[Saved data entries]

⁂

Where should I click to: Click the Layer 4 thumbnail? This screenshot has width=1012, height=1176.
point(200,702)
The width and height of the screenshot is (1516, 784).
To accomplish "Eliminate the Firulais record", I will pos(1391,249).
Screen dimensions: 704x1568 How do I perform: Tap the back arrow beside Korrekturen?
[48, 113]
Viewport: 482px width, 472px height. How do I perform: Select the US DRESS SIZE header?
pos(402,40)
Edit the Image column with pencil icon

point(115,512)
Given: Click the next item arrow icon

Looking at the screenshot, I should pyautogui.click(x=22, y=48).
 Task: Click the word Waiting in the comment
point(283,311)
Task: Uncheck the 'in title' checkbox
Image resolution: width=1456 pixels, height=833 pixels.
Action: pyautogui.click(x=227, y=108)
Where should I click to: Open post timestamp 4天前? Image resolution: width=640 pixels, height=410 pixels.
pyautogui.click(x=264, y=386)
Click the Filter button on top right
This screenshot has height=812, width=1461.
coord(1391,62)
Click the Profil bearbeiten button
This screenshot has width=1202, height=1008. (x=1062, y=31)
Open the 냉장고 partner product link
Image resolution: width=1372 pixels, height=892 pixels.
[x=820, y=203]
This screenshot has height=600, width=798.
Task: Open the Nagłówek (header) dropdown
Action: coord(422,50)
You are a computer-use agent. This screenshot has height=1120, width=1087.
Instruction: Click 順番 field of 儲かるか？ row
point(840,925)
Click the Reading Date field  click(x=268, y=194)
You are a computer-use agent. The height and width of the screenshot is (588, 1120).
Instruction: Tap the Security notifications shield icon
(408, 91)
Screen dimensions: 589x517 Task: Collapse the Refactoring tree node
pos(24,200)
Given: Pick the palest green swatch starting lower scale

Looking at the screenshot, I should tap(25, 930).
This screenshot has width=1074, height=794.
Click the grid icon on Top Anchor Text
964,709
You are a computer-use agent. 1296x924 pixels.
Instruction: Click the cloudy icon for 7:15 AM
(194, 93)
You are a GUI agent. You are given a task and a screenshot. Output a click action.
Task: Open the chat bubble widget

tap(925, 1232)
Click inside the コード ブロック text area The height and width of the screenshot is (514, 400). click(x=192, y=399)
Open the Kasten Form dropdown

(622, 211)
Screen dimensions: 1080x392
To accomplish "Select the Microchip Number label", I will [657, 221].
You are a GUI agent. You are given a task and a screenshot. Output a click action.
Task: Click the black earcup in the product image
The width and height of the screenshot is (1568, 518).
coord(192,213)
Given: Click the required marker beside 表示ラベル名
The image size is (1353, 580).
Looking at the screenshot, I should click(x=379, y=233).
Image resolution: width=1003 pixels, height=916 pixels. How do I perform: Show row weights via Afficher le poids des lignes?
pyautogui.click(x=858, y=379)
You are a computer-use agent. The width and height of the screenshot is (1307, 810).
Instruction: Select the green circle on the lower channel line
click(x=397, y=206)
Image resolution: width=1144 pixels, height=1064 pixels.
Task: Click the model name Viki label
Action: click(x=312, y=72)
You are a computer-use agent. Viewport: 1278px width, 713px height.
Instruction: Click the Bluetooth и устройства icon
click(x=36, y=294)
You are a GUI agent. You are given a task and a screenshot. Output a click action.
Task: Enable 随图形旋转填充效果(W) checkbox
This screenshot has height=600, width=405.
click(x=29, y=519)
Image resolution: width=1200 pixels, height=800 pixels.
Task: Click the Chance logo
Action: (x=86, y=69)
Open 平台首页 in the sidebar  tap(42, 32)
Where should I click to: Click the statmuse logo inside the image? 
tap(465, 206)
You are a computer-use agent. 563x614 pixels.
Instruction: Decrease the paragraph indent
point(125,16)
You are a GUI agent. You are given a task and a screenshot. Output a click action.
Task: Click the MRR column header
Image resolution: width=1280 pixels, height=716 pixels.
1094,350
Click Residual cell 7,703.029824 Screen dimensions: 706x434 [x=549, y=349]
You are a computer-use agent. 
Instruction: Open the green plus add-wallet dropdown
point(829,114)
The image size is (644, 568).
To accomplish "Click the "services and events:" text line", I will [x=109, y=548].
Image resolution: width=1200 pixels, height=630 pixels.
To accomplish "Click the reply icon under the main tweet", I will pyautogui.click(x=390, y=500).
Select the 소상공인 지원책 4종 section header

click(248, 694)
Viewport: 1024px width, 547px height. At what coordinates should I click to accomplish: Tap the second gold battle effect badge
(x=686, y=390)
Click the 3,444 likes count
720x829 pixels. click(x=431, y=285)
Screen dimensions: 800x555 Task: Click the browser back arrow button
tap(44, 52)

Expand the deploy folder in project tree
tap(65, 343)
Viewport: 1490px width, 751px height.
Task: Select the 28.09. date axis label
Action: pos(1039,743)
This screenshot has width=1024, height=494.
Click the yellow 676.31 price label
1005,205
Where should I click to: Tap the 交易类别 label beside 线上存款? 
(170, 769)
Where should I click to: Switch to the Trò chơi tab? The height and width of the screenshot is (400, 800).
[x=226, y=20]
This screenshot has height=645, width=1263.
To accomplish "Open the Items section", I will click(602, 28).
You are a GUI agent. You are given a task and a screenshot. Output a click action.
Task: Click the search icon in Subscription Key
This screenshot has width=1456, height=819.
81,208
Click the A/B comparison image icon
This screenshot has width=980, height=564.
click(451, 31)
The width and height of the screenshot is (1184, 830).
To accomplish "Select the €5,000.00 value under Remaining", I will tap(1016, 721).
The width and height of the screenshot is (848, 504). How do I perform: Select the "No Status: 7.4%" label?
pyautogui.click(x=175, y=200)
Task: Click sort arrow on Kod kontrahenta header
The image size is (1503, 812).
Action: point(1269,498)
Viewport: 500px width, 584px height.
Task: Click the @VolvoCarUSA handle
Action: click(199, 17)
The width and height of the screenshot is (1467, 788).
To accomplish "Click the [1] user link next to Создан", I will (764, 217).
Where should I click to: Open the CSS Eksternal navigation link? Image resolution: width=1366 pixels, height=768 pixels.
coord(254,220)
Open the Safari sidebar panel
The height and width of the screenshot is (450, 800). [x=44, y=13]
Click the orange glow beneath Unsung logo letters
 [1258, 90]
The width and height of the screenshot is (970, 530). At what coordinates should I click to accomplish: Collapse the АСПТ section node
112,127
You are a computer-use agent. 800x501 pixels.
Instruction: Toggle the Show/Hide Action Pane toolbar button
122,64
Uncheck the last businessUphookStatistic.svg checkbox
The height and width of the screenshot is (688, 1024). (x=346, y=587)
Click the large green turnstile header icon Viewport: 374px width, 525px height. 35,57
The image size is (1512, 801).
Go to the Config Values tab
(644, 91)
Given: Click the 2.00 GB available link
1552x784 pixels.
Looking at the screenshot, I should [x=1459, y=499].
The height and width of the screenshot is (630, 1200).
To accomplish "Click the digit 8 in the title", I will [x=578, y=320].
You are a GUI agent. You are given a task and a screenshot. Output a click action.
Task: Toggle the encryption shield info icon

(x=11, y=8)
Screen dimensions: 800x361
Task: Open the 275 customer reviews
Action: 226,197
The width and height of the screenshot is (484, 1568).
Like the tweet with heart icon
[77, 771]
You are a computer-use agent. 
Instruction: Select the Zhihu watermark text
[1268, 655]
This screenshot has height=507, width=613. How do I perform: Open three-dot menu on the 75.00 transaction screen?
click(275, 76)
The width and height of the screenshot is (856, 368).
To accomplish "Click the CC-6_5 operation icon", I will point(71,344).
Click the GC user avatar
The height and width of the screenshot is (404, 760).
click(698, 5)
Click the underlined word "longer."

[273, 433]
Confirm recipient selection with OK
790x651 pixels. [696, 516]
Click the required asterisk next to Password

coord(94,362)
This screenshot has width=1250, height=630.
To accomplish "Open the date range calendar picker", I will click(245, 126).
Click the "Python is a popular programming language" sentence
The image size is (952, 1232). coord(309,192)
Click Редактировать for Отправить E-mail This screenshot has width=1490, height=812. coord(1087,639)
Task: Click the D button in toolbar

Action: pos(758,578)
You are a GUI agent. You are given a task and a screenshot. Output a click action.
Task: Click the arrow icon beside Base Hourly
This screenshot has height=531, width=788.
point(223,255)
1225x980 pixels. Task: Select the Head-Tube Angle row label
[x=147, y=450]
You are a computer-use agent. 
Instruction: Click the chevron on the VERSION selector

⁂

--- Brief ---
Identify each line in the records above containing the word "title"; copy those lines.

--- Solved exercise ---
Task: Uncheck the 'in title' checkbox
To accomplish "Click the digit 8 in the title", I will [x=578, y=320].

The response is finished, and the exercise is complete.